#### Énoncé
Recopiez fidèlement le passage de l'extrait sur Le Roi de Donald Barthelme qui va de « Barthelme - Le » jusqu'à « réjouissant que déconcertant. » inclus.

#### Extrait

Arthur est roi de Bretagne. Les Chevaliers de la Table Ronde vaquent à leurs activités – se battre en duel, courir le pays à cheval pour repousser les ennemis du royaume, sauver puis courtiser les demoiselles en détresse. Délaissée par son mari, trop occupé par sa tâche, comme par son amant Lancelot, Guenièvre se morfond…
L’histoire est connue, certes. Sauf que nous sommes en plein milieu du XXème siècle, que la Seconde Guerre mondiale fait rage et que Winston Churchill est Premier Ministre.

Barthelme - Le RoiLes éditions Cambourakis ont encore exhumé un drôle de paroissien. L’œuvre de Donald Barthelme (1931-1989) a déjà été largement publié en France, dès les années 70, et Le Roi, écrit posthume de l’auteur, ne fait d’ailleurs pas exception, puisque Denoël l’avait édité en 1992. Néanmoins cet auteur reste sans doute un inconnu pour la plupart des lecteurs hexagonaux, et cette réédition est l’occasion de (re)découvrir un écrivain aussi réjouissant que déconcertant.

#### Données fournies
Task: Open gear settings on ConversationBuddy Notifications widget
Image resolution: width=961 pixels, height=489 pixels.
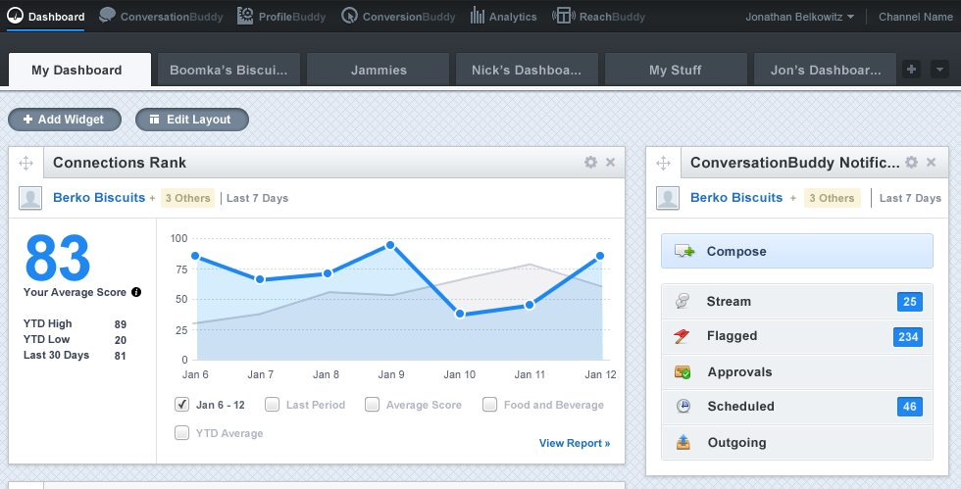Action: pyautogui.click(x=911, y=163)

#### Corrigé
Barthelme - Le RoiLes éditions Cambourakis ont encore exhumé un drôle de paroissien. L’œuvre de Donald Barthelme (1931-1989) a déjà été largement publié en France, dès les années 70, et Le Roi, écrit posthume de l’auteur, ne fait d’ailleurs pas exception, puisque Denoël l’avait édité en 1992. Néanmoins cet auteur reste sans doute un inconnu pour la plupart des lecteurs hexagonaux, et cette réédition est l’occasion de (re)découvrir un écrivain aussi réjouissant que déconcertant.